Passage extrait:
((

Certes, le Butler Act ne fut jamais appliqué. Mais doit-on vraiment sans réjouir ? Tant que la loi existait, elle restait une « arme contre un enseignement sérieux de la biologie »17 et eut à ce titre des conséquences assez insidieuses sur la diffusion de l’évolutionnisme dans les écoles américaines pour les décennies suivantes. Stephen Jay Gould fustige le rôle des éditeurs dans cette reculade généralisée : « Les éditeurs de manuels scolaires, qui sont les plus lâches de toute la profession, prirent presque tous peur, omettant de parler de la théorie de l’évolution ou bien la reléguant dans un petit chapitre en fin de volume. »18

Biology for beginners, éditions de 1921 et de 1926 ; Darwin semble avoir été digéré...

))

Données collectées:
((

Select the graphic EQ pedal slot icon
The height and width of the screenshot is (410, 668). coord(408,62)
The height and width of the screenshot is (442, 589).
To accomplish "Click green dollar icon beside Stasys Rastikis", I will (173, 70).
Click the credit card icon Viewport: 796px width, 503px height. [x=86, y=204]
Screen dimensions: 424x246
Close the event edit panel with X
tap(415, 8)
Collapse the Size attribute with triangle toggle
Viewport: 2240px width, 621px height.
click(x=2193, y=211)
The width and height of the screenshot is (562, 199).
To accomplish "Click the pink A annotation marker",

))

Consigne A: Relevez tous les noms propres (personnes, loi, titre d'ouvrage) mentionnés dans le texte sur le Butler Act.
Consigne B: D'après le texte sur le Butler Act, quelles années d'édition sont indiquées pour Biology for beginners ?
Consigne C: Extrayez du texte sur le Butler Act le passage allant de « Certes, le Butler » à « avoir été digéré... ».

Corrigé A: Butler Act ; Stephen Jay Gould ; Biology for beginners ; Darwin

Corrigé B: 1921 et 1926.

Corrigé C:
Certes, le Butler Act ne fut jamais appliqué. Mais doit-on vraiment sans réjouir ? Tant que la loi existait, elle restait une « arme contre un enseignement sérieux de la biologie »17 et eut à ce titre des conséquences assez insidieuses sur la diffusion de l’évolutionnisme dans les écoles américaines pour les décennies suivantes. Stephen Jay Gould fustige le rôle des éditeurs dans cette reculade généralisée : « Les éditeurs de manuels scolaires, qui sont les plus lâches de toute la profession, prirent presque tous peur, omettant de parler de la théorie de l’évolution ou bien la reléguant dans un petit chapitre en fin de volume. »18

Biology for beginners, éditions de 1921 et de 1926 ; Darwin semble avoir été digéré...